I guess you missed the posts I made following this. IF this is truly the case, there is an equipment malfunction that has not been addressed, and the property management team is failing. I highly doubt that if a DTL or GVP was told that guests are fainting in one of their stores due to heat, they would ignore it.

But I guess if everyone had their way we’d keep all stores at 65° 24/7 year round. Just don’t faint when your hours and raises get cut further to make up the cost of running that equipment ¯\_(ツ)_/¯
I know several stores that have solar equipment on their roofs and the temp in the store is still warm. Solar is there to cut energy costs.
 
So like, how much control does Target have over the AC/Heat? Isn't this just a matter of how good of a building you're in? My store is relatively warm. But some spots are freezing cold, and others are super hot. And of course, the front end is always scorching.

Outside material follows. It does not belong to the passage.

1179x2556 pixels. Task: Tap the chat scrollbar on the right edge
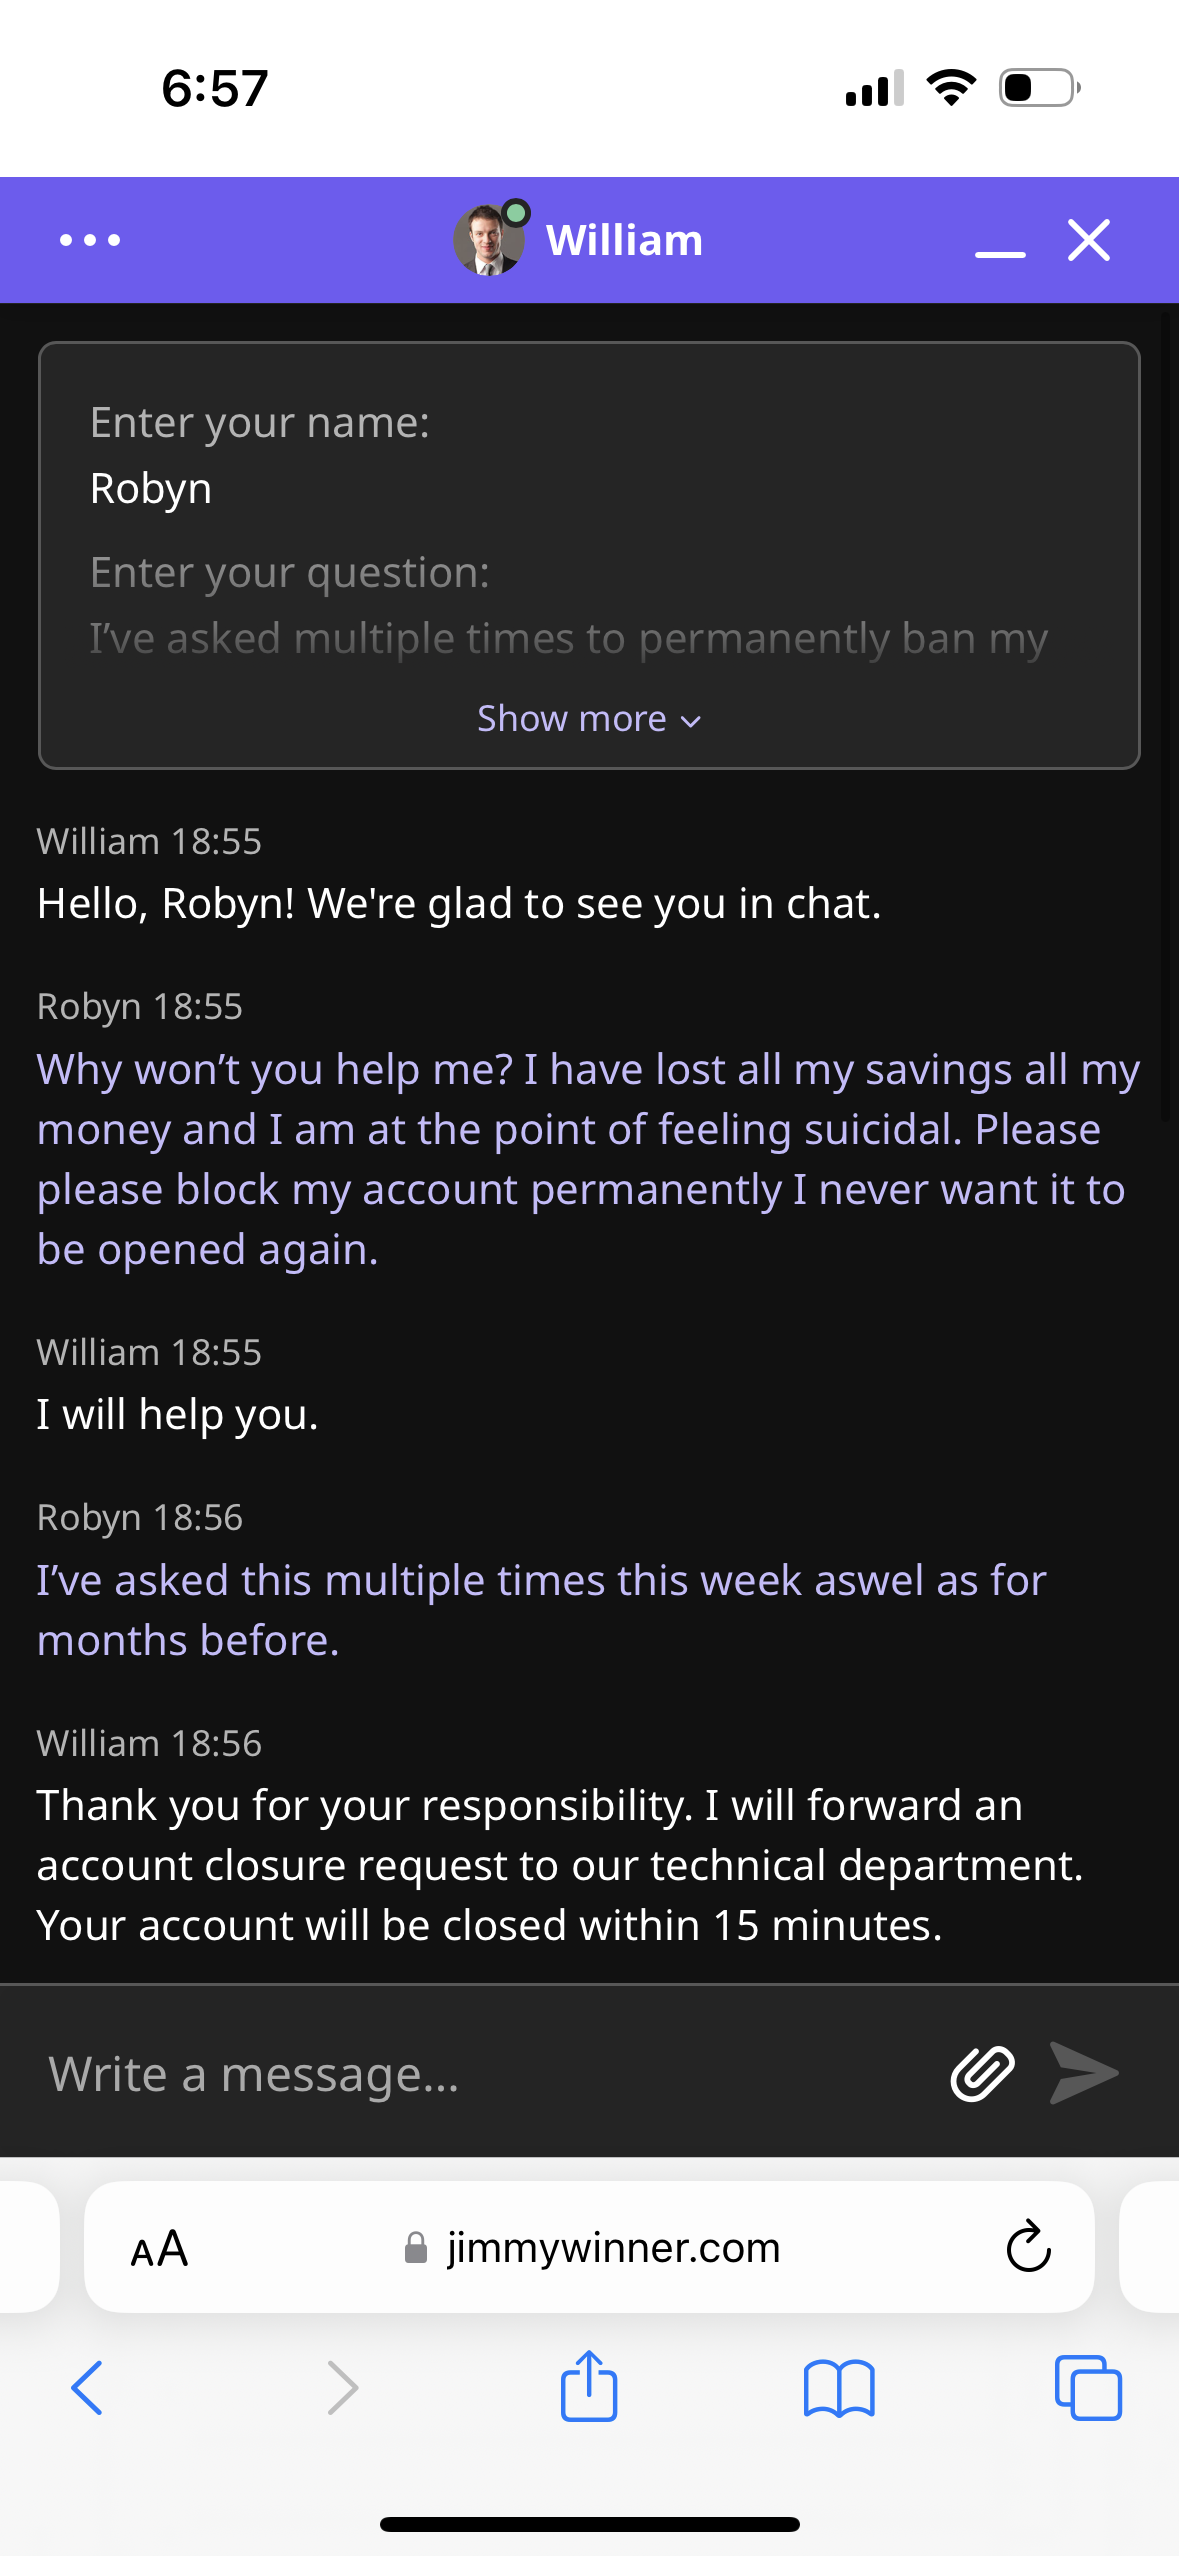1166,714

Stores are always patchy. Hotter some places than others. It’s hard to maintain one constant temp over 40,000+ sq.ft of building. Some of it has to do with the structure itself, but there are other factors that have to do with RTU sensor placement, window and door locations, refrigeration unit placement. And HQ has direct control over temperature points always. To have a temp points changed usually takes a couple weeks of monitoring as well as district and group level collaboration. It’s a long and tedious road to justify climate control costs.

It’s somehow a LOT colder in the cash office than the whole rest of my store for some reason

That’s because the same unit that keeps the control room at temp is the same unit for the CO in most cases and it’s not a split unit. It only does COLD or HOT and the control room never gets cold lol

The only exception I have seen in nearly 20 years is having the grocery side lowered to compensate for high humidity causing excess condensation.

Market really needs it’s own dehumidifying unit but the costs for new ducting can be astronomical. It’s cheaper to make a normal RTU work overtime to stay cooler. Combine that with the fans on the refrigerated cases making air hot and the case itself cooling.... it’s just an HVAC nightmare since target has dropped ceilings . If the ceilings were 20-25 feet tall you wouldn’t have condensation issues. Normal grocery stores have super tall ceilings to help compensate the condensate.